__EXTRACTED DATA__:
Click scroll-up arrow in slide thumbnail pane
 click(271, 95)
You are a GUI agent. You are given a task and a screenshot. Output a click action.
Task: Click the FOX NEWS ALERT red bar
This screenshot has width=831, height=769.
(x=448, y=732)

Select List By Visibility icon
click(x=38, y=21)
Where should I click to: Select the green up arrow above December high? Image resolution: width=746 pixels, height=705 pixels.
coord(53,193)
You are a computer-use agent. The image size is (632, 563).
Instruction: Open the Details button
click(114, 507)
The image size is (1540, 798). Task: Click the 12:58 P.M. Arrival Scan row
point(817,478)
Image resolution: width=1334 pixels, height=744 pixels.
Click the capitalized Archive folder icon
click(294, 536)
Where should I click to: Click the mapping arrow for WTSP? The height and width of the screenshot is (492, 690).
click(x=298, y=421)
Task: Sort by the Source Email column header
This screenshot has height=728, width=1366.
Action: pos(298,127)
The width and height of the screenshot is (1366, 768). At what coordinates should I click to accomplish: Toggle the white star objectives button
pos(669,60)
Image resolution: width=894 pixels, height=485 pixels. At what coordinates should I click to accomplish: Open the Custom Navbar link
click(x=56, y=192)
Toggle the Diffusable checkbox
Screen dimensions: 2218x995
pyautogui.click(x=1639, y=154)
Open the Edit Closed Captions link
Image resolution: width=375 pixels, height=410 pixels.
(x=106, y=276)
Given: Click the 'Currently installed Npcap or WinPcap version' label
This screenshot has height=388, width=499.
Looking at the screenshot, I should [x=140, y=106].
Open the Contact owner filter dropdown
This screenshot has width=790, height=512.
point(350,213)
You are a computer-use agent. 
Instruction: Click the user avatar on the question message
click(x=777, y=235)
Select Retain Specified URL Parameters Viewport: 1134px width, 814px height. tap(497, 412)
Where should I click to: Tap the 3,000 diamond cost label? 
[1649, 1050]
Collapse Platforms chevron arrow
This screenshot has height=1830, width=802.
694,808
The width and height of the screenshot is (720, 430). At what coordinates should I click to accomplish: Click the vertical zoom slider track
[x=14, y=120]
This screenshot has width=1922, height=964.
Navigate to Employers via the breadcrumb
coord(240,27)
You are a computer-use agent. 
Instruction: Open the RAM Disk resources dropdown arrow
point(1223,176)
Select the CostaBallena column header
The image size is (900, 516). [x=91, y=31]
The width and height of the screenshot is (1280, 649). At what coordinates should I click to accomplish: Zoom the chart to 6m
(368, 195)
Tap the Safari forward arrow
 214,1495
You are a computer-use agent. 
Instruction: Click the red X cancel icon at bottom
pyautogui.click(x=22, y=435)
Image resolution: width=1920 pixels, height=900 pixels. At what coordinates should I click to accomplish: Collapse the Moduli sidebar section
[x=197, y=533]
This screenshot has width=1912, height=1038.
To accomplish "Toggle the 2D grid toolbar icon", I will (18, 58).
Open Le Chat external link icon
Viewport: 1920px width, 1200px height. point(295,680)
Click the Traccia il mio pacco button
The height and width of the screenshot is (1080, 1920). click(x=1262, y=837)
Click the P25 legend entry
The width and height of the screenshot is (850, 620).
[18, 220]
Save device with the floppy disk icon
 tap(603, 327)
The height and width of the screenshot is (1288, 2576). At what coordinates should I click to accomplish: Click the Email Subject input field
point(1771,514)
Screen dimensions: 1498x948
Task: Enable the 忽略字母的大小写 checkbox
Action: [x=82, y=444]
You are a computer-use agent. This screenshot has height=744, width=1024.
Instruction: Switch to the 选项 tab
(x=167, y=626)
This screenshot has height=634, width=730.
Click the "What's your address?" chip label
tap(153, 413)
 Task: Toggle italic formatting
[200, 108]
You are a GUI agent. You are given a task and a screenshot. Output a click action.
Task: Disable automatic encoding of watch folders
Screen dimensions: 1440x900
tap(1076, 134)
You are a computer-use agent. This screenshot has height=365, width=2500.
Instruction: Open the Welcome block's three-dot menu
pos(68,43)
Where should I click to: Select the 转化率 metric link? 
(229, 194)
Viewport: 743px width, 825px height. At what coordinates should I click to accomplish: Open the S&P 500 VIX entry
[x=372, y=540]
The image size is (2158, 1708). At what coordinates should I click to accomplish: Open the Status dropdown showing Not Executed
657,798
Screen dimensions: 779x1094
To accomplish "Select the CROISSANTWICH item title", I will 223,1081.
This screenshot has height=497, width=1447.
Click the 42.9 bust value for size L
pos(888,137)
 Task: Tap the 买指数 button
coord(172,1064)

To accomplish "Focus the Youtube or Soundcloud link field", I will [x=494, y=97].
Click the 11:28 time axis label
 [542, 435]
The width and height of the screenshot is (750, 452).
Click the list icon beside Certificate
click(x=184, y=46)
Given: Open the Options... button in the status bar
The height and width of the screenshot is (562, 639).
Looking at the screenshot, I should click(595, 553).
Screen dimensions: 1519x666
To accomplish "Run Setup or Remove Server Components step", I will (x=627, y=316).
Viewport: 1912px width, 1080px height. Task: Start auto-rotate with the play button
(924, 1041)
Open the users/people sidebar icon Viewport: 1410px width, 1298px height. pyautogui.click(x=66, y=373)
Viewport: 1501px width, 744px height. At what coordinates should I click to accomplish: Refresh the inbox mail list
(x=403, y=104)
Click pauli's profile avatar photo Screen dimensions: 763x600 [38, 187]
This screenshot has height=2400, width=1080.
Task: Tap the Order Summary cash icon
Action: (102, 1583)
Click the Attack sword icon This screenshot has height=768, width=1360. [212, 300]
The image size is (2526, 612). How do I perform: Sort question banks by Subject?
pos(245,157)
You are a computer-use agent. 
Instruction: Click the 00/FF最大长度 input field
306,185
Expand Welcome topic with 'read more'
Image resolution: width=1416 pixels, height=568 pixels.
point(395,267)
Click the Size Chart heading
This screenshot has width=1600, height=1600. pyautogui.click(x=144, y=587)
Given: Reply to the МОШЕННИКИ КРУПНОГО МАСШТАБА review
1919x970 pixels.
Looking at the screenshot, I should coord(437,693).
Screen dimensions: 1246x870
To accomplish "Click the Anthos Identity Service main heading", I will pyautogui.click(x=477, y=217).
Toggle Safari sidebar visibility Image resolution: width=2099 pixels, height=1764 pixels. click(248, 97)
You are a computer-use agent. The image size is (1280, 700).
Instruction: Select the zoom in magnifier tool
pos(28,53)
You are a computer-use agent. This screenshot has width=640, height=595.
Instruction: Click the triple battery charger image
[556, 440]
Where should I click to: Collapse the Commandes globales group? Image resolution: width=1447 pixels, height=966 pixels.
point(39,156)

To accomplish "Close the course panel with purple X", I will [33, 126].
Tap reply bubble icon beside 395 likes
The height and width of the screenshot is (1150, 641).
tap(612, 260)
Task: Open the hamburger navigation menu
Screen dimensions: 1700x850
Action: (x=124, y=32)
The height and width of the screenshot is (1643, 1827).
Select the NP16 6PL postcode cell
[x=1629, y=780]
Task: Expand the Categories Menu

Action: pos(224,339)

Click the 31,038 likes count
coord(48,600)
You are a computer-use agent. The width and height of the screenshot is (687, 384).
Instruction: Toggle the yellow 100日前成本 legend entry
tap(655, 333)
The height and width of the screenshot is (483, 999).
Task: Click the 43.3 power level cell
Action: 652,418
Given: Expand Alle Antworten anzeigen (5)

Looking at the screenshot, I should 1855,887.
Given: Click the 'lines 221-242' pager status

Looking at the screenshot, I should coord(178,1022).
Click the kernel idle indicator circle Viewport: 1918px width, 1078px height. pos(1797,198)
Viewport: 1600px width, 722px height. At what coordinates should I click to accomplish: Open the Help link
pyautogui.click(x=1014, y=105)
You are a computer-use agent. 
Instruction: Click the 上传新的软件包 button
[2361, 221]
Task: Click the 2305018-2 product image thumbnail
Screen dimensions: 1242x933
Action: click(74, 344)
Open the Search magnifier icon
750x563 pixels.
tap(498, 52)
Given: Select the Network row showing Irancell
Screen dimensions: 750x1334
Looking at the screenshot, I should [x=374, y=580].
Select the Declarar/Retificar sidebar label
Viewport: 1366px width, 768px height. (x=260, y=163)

__REQUIREMENTS__: Reproduce the lines above verbatim, starting at the line that contains "Given: Open the" and ending after the line that contains "This screenshot has width=1600, height=1600.".

__RESULT OF THE EXERCISE__:
Given: Open the Options... button in the status bar
The height and width of the screenshot is (562, 639).
Looking at the screenshot, I should click(595, 553).
Screen dimensions: 1519x666
To accomplish "Run Setup or Remove Server Components step", I will (x=627, y=316).
Viewport: 1912px width, 1080px height. Task: Start auto-rotate with the play button
(924, 1041)
Open the users/people sidebar icon Viewport: 1410px width, 1298px height. pyautogui.click(x=66, y=373)
Viewport: 1501px width, 744px height. At what coordinates should I click to accomplish: Refresh the inbox mail list
(x=403, y=104)
Click pauli's profile avatar photo Screen dimensions: 763x600 [38, 187]
This screenshot has height=2400, width=1080.
Task: Tap the Order Summary cash icon
Action: (102, 1583)
Click the Attack sword icon This screenshot has height=768, width=1360. [212, 300]
The image size is (2526, 612). How do I perform: Sort question banks by Subject?
pos(245,157)
You are a computer-use agent. 
Instruction: Click the 00/FF最大长度 input field
306,185
Expand Welcome topic with 'read more'
Image resolution: width=1416 pixels, height=568 pixels.
point(395,267)
Click the Size Chart heading
This screenshot has width=1600, height=1600. pyautogui.click(x=144, y=587)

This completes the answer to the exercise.